Incumbent APC Governor Abdullahi Sule was elected to a first term in 2019 with 48.78% of the vote. He is eligible to run for re-election, but has not yet stated whether he will do so. Rumored PDP candidates include 2019 PDP gubernatorial nominee and former Akwanga/Nasarawa Eggon/Wamba Representative David Ombugadu, former Nasarawa North Senator and 2019 PDP gubernatorial candidate Solomon Ewuga, and 2015 PDP gubernatorial nominee Yusuf Agabi. A rumored APGA candidate is 2015 and 2019 APGA gubernatorial nominee Labaran Maku.

== Niger State ==

Incumbent APC Governor Abubakar Sani Bello was re-elected to a second term in 2019 with 58.43% of the vote. He will be term-limited in 2023 and cannot seek re-election for a third term. Rumored APC candidates include Abubakar Lado Abdullahi (House of Representatives member for Gurara/Suleja/Tafa and former House of Assembly member), Ahmed Muhammad Ketso (Deputy Governor), Sani Ndanusa (former Minister of Youths, Sports and Social Development), and Umaru Mohammed Bago (House of Representatives member for Chanchaga).

Rumored PDP candidates include Isah Liman Kantigi (2015 PDP deputy gubernatorial nominee) and Mohammed Sani Kutigi (2015 and 2019 PDP gubernatorial nominee, former House of Representatives member for Lavun/Mokwa/Edati (2011–2015), and son of former Supreme Court Chief Justice Idris Legbo Kutigi).

== Ogun State ==

Incumbent APC Governor Dapo Abiodun was elected to a first term in 2019 with 35.49% of the vote. He is eligible to run for re-election, but has not yet stated whether he will do so. Rumored APC primary challengers to Abiodun include Solomon Olamilekan Adeola (Senator for Lagos West, former House of Representatives member for Alimosho, and former Lagos State House of Assembly member for Alimosho II), Adekunle Akinlade (former House of Representatives member for Egbado South/Ipokia (2015–2019) and 2019 APC gubernatorial candidate and APM gubernatorial nominee), Gboyega Nasir Isiaka (2019 ADC gubernatorial nominee, 2015 PDP gubernatorial nominee, and former Governor Gbenga Daniel administration aide), and Ramoni Olalekan Mustapha (Senator for Ogun East).

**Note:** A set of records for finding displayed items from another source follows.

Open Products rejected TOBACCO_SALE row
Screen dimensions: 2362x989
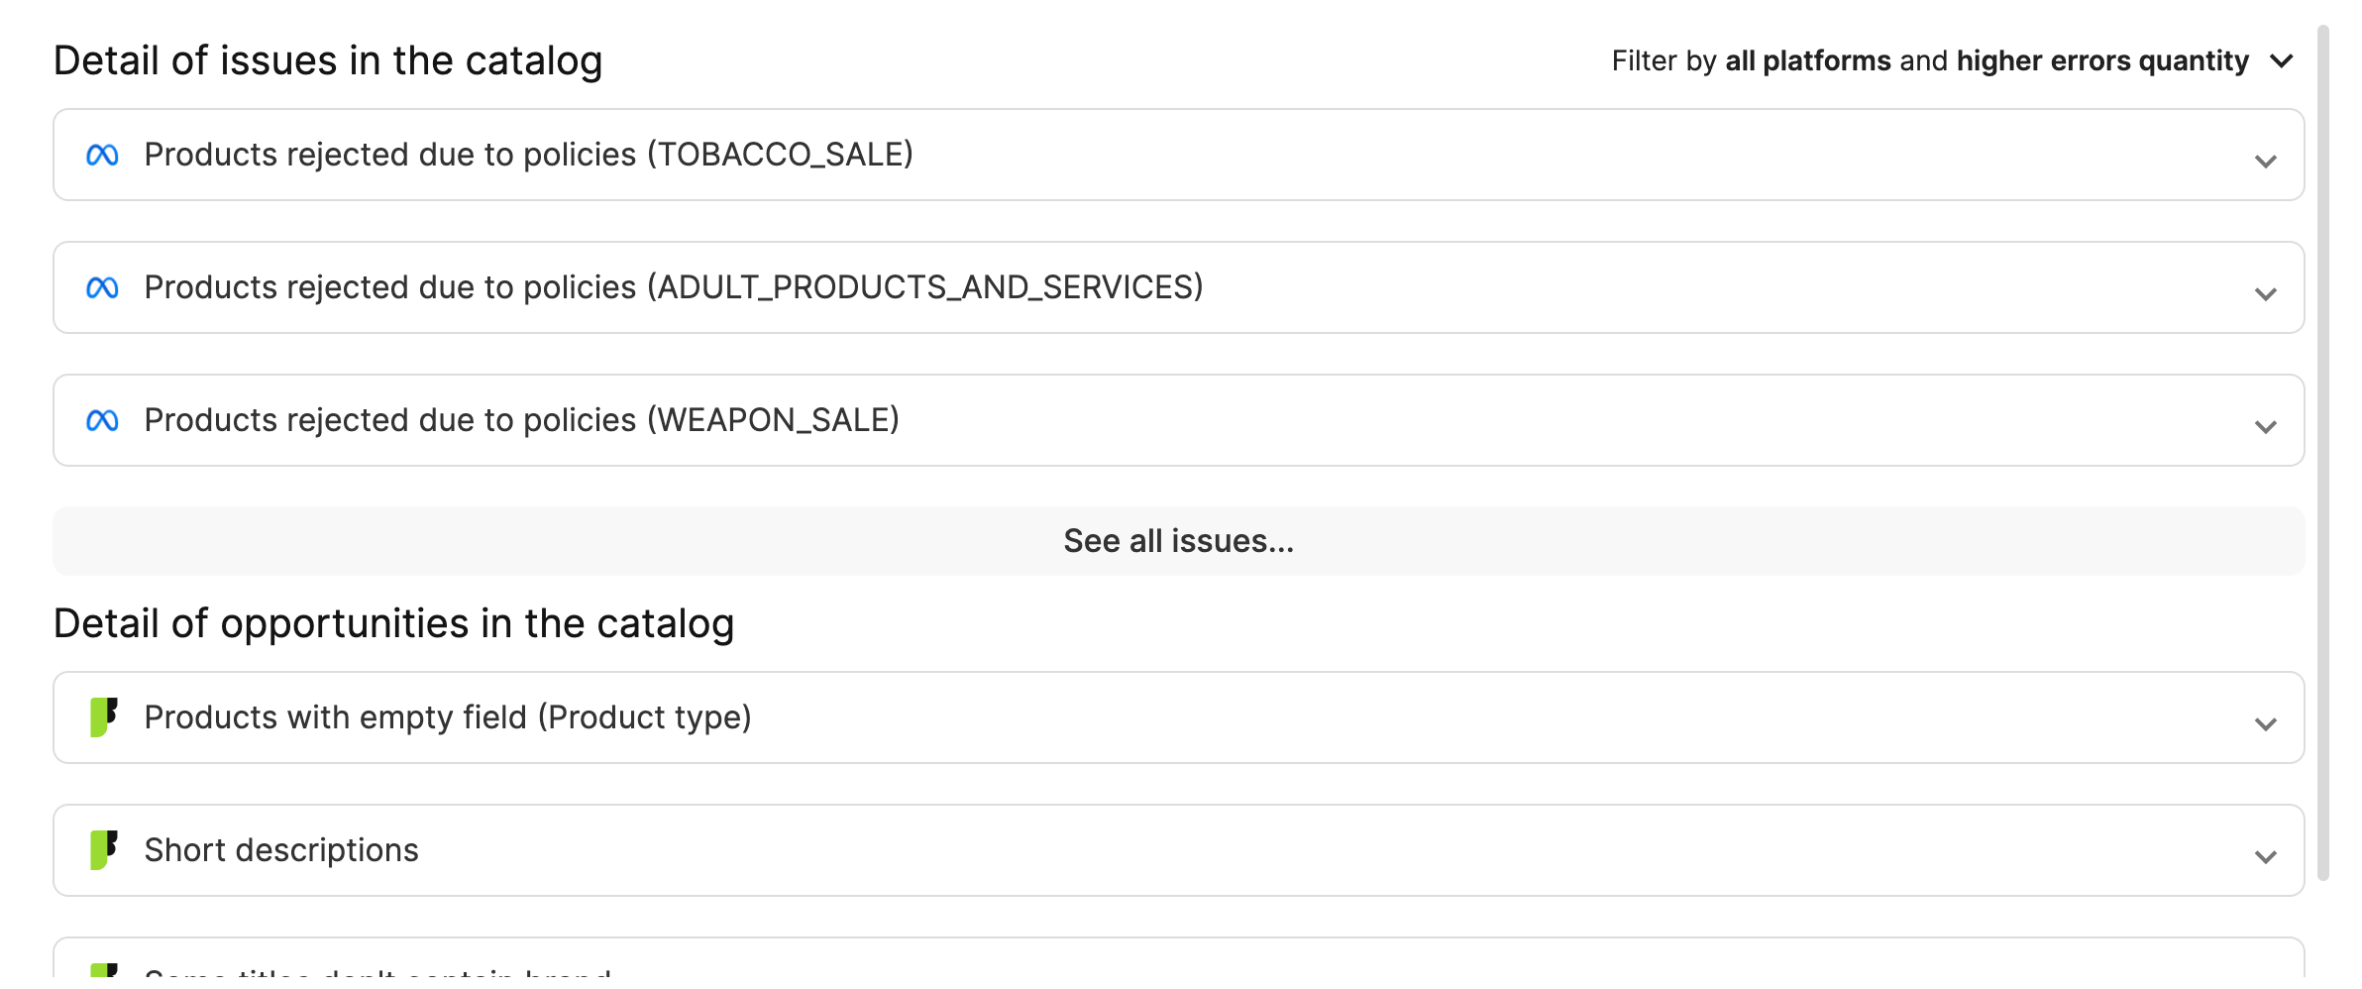(x=1179, y=155)
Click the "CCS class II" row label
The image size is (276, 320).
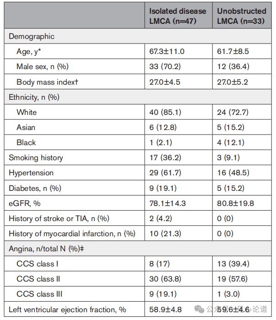point(38,279)
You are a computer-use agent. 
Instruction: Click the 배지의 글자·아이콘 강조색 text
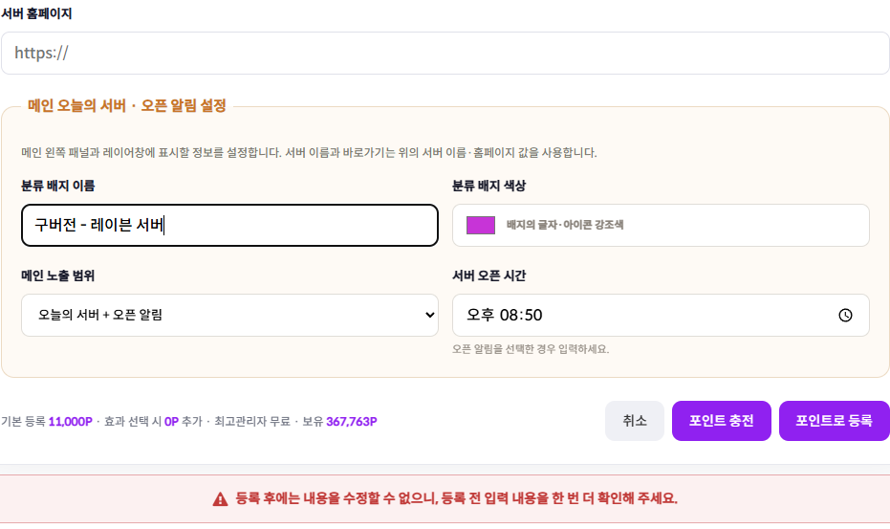565,225
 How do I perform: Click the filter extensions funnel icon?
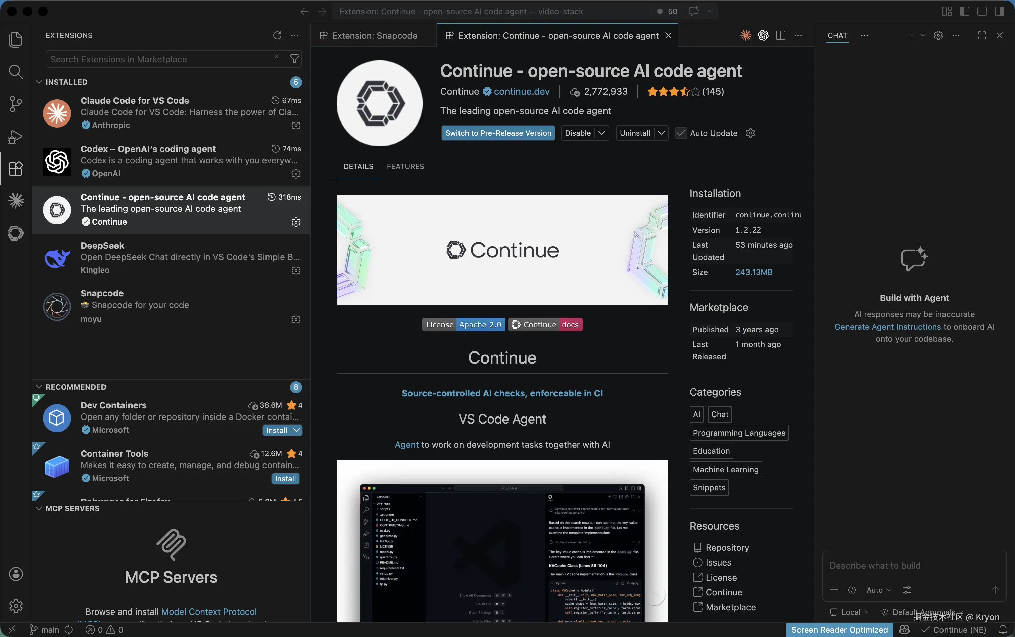[295, 59]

For the PDP, potential candidates include Oladipupo Olatunde Adebutu (former House of Representatives member for Remo/Shagamu/Ikenne (2015–2019) and 2019 PDP gubernatorial candidate) and Segun Sowunmi (Atiku Abubakar 2019 presidential campaign spokesman).

== Oyo State ==

Incumbent PDP Governor Seyi Makinde was elected to a first term in 2019 with 56.24% of the vote. He is eligible to run for re-election, but has not yet stated whether he will do so. Rumored APC candidates include former CBN Deputy Governor of Operations and 2019 APC gubernatorial nominee Adebayo Adelabu, Senator for Oyo Central Teslim Folarin, and former Chief of Staff to former Governor Abiola Ajimobi and Nigerian Communications Commission Chairman Adeolu Akande, Senator for Oyo North Abdulfatai Buhari, former Senator for Oyo South and 2019 ADC gubernatorial candidate Olufemi Lanlehin, and 2019 APC gubernatorial candidate Joseph Olasunkanmi Tegbe.

== Plateau State ==

Incumbent APC Governor Simon Lalong was re-elected to a second term in 2019 with 51.35% of the vote. He will be term-limited in 2023 and cannot seek re-election for a third term. Rumored APC candidates include Deputy Governor Sonni Gwanle Tyoden and Plateau Central Senator Dimka Ayuba. Rumored PDP candidates include former Pankshin/Kanke/Kanam Representative Timothy Golu and former Nigeria Immigration Service Comptroller-General and 2019 PDP Plateau Central senatorial nominee David Shikfu Parradang.

== Rivers State ==

Incumbent PDP Governor Ezenwo Nyesom Wike was re-elected to a second term in 2019 with 83.28% of the vote. He will be term-limited in 2023 and cannot seek re-election for a third term. Rumored APC candidates include former Rivers South East Senator Magnus Abe and 2015 LP and 2007 AC gubernatorial nominee Tonye Princewill. Rumored PDP candidates include former Rivers State PDP Chairman Felix A. Obuah, former Minister of State for Industry, Trade and Investment and former SSG Kenneth Kobani, Senator for Rivers South East Barry Mpigi, former Senator for Rivers South East Lee Maeba, former Senator for Rivers South East Olaka Nwogu, and House of Representatives member for Khana/Gokana Dum Dekor.

== Sokoto State ==

Incumbent PDP Governor Aminu Tambuwal was re-elected to a second term in 2019 with 49.41% of the vote. He will be term-limited in 2023 and cannot seek re-election for a third term. Some rumored APC candidates include Abubakar Umar Gada (Senator for Sokoto East), Abdullahi Ibrahim Gobir (Senator for Sokoto East), Abdullahi Balarabe Salame (House of Representatives member for Gwadabawa/Illela), and Abubakar Shehu Tambuwal (former Senator for Sokoto South). For the PDP, rumored candidates include Garba Ila Gada (2012 DPP gubernatorial nominee and Senator for Sokoto North), Manir Dan Iya (Deputy Governor), Muktar Shagari (former Deputy Governor, former Minister of Water Resources, and nephew of former President Shehu Shagari), and Saidu Umar (Secretary to the State Government and former Commissioner of Finance).

== Taraba State ==

Incumbent PDP Governor Darius Ishaku was re-elected to a second term in 2019 with 57.21% of the vote. He will be term-limited in 2023 and cannot seek re-election for a third term. Some rumored PDP candidates include Victor Bala Kona (former Taraba State PDP Chairman), Joseph Albasu Kunini (House of Assembly member for Lau and Speaker of the House of Assembly), and Anthony George Manzo (former Senator for Taraba North).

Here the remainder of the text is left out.